-- start of MATERIAL PROVIDED --

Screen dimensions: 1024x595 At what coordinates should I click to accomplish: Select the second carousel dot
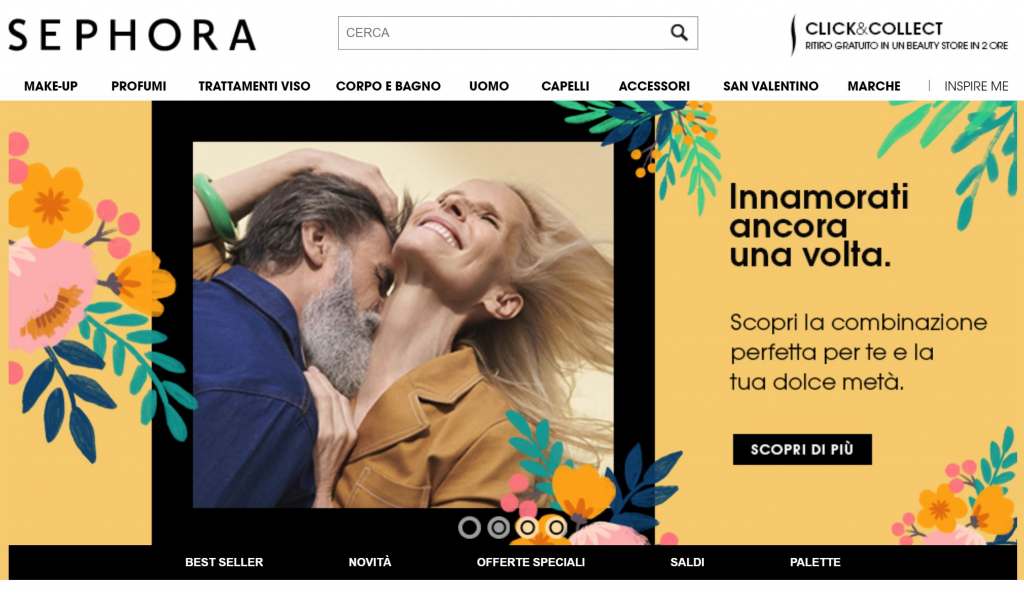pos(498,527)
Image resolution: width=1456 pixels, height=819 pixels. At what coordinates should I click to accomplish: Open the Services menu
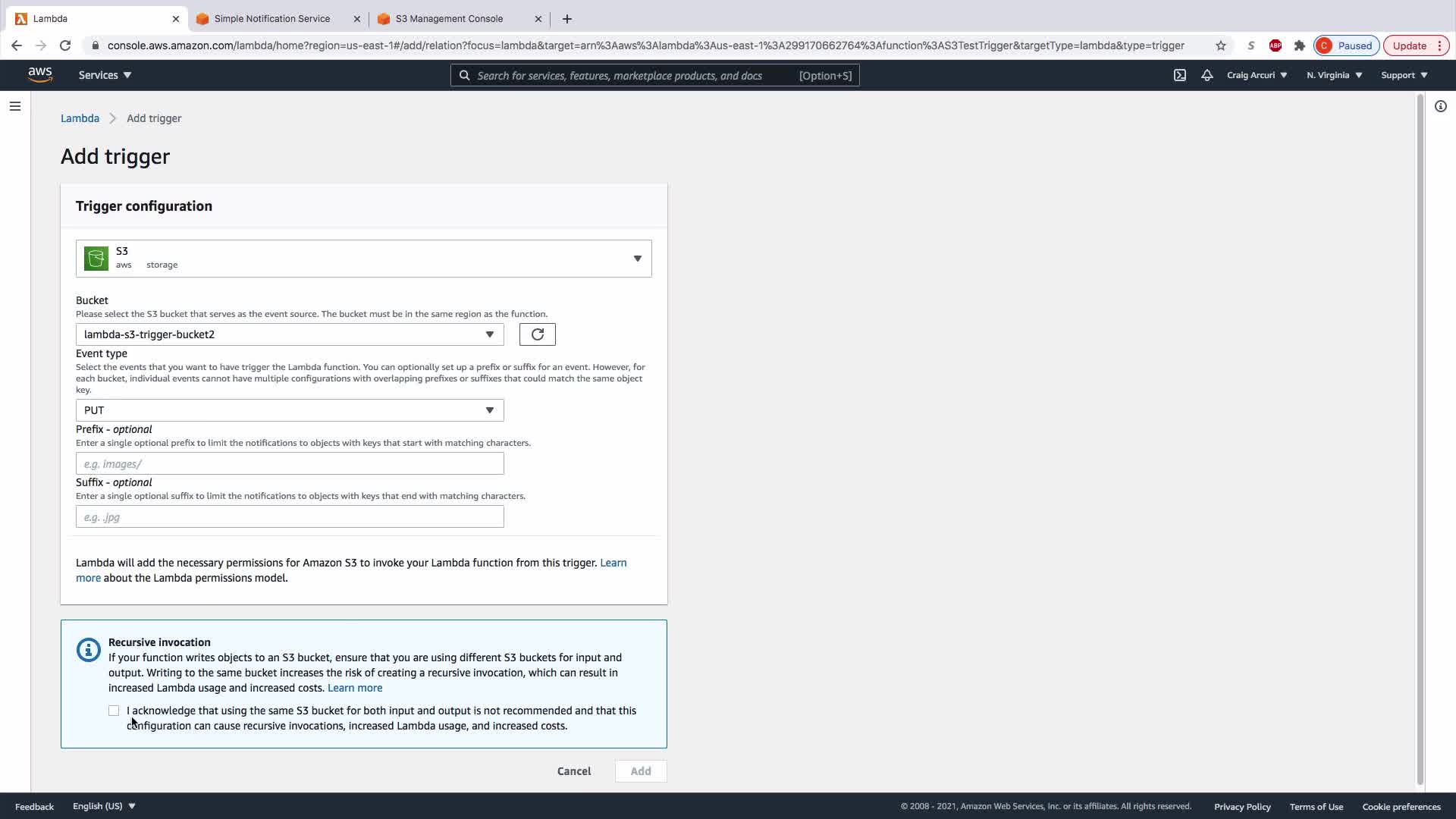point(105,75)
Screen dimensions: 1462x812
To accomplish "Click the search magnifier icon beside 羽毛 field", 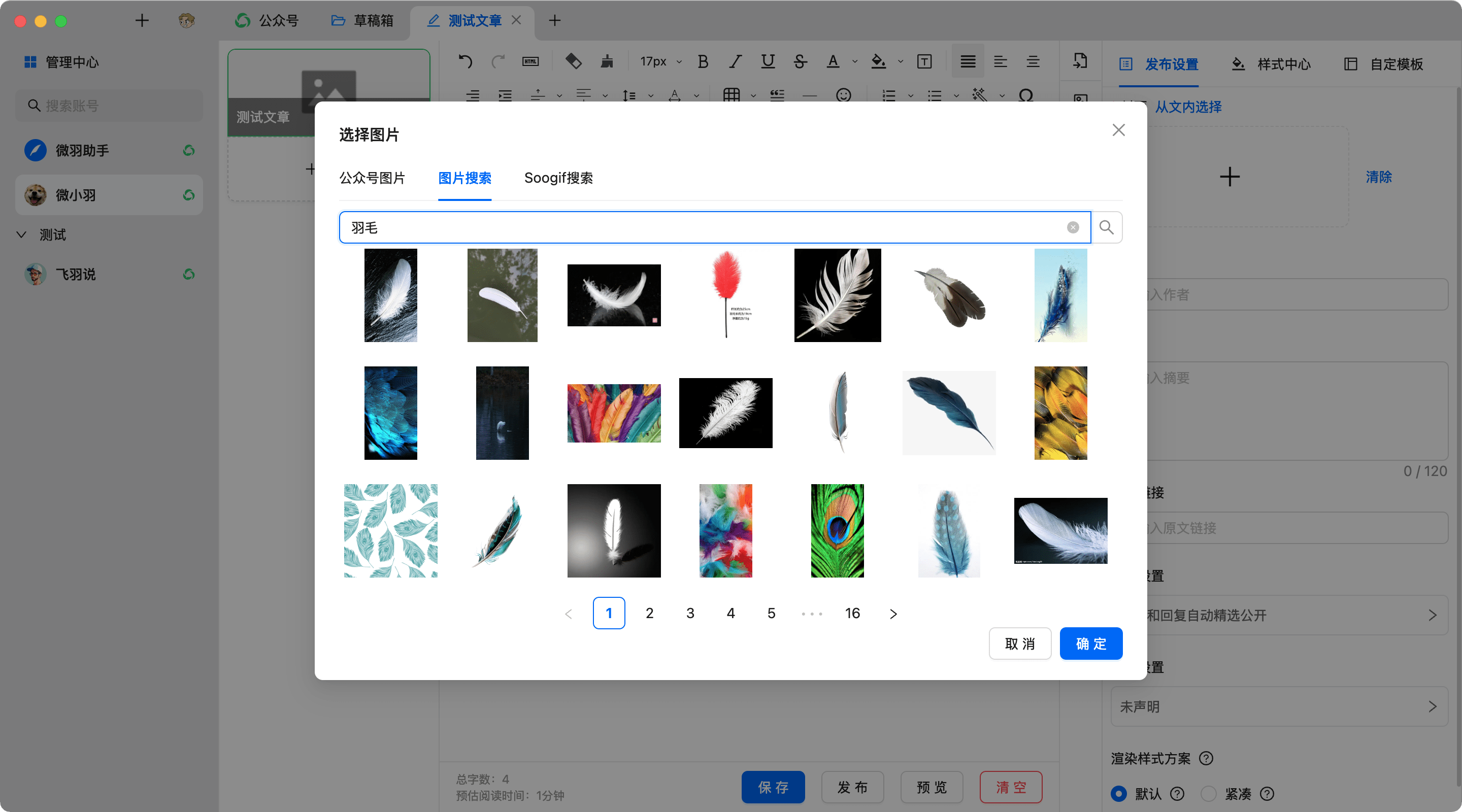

-- end of MATERIAL PROVIDED --
-- start of MATERIAL PROVIDED --

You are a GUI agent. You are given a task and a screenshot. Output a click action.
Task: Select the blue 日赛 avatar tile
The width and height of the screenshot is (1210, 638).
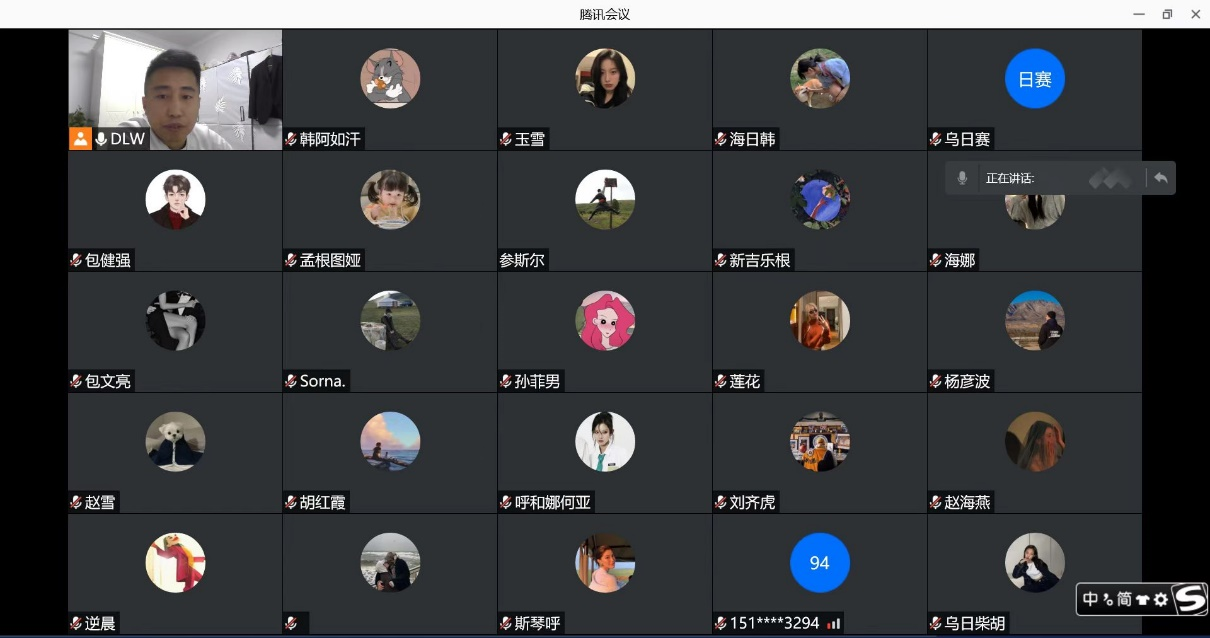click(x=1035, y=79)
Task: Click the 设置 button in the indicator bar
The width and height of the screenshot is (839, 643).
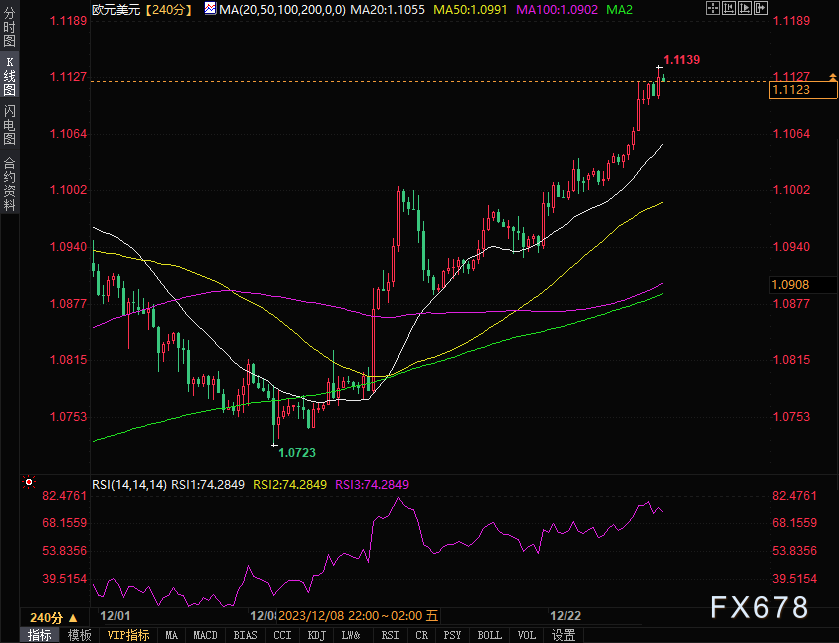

-- end of MATERIAL PROVIDED --

→ STATED GOAL:
Please copy the material between the lines holding "Screen dimensions: 1024x595" and "the search magnifier", inclusive, replacing "coordinates" with "screen position" and leaving everything else unchanged. Leave the pictures out.

→ ANSWER FOR THIS EXERCISE:
Screen dimensions: 1024x595 At what screen position should I click to accomplish: Select the second carousel dot
pos(498,527)
Image resolution: width=1456 pixels, height=819 pixels. At what screen position should I click to accomplish: Open the Services menu
point(105,75)
Screen dimensions: 1462x812
To accomplish "Click the search magnifier icon beside 羽毛 field", 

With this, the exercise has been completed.